## TAREFA DO EXERCÍCIO 1
No texto sobre o Caminho de Santiago de Compostela, em que ano o percurso foi feito a pé?
## TAREFA DO EXERCÍCIO 2
Prolongue o texto sobre o Caminho de Santiago de Compostela, começando logo após a última frase apresentada.

## TEXTO DE ORIGEM
Livres para voltar a uma Olivetti Studio 44, linda e útil mesmo depois de 60 anos de sua fabricação.
Foto: Ilustração Max Velati. (Foto: ) |
Por Max Velati*
Em 1990 percorri a pé o Caminho de Santiago de Compostela, mas não se preocupe porque não vou fazer aqui o relato da minha peregrinação. A única razão para estar mencionando o fato é porque está relacionado aos dois temas principais do artigo de hoje: pequenas liberdades e o ofício da literatura.
Durante a minha preparação para a viagem recebi incentivos e bons conselhos, mas ouvi também opiniões insistentes sobre como não fazia nenhum sentido viajar a pé. Algumas pessoas simplesmente não conseguiam entender o que poderia motivar alguém a usar as próprias pernas numa jornada de mais de 800 quilômetros. Em tempos de carros de aluguel, trens e aviões, parecia bobagem buscar espontâneamente tantos desconfortos.

## ITENS

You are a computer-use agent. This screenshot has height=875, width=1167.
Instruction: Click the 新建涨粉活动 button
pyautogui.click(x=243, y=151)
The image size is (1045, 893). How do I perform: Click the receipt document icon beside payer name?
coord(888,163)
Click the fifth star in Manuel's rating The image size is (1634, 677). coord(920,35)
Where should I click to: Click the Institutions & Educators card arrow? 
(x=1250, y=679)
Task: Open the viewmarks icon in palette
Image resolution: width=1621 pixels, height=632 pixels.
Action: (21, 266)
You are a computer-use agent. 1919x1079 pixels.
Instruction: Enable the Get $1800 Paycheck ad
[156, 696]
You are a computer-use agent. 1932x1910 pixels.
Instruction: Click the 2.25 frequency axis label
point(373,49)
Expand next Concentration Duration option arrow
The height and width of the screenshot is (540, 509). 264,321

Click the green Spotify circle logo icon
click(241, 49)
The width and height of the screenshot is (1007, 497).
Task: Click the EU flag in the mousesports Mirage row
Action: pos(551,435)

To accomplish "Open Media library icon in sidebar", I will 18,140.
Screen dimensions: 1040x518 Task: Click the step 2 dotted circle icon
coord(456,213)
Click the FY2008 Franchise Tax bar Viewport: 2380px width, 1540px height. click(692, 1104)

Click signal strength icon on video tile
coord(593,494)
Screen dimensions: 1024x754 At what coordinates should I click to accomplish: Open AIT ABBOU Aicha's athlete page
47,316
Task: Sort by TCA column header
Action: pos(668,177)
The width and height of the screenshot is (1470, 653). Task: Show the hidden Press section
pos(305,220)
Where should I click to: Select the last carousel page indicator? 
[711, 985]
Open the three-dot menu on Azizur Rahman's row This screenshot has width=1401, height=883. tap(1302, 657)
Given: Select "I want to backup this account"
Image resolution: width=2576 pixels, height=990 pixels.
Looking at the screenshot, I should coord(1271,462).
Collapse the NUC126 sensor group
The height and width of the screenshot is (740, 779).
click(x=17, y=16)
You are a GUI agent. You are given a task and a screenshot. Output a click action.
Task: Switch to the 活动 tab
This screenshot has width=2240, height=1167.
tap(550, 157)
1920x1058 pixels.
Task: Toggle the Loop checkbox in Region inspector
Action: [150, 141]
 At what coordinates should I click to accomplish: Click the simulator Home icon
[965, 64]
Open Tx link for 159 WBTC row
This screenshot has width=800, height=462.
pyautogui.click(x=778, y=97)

## RESPOSTA DO EXERCÍCIO 1
Em 1990.

## RESPOSTA DO EXERCÍCIO 2
Confesso que de início fiz o possível para explicar que a minha peregrinação não era um "problema" a ser resolvido pela solução mais prática. Era justamente para escapar do hábito perigoso de avaliar tudo pelo aspecto prático é que eu estava disposto a pegar o meu bastão de andarilho e contribuir para manter viva esta tradição medieval (que não é mesmo prática sob nenhum ponto de vista). Como resposta recebia apenas um sacudir de cabeça cheio de piedade ou o argumento insistente de que mudamos muito desde a Idade Média e felizmente hoje fazemos tudo de um jeito melhor. Tenho certeza de que quando diziam "melhor" estavam pensando em "mais prático". A conversa então acabava bruscamente neste ponto, como se um portão fosse fechado e eu agora só tivesse permissão para ficar a uma certa distância. Eu e as minha estranhas idéias precisávamos ser mantidos `a margem do grande grupo que carrega a História nas costas rumo ao "melhor" e "mais prático".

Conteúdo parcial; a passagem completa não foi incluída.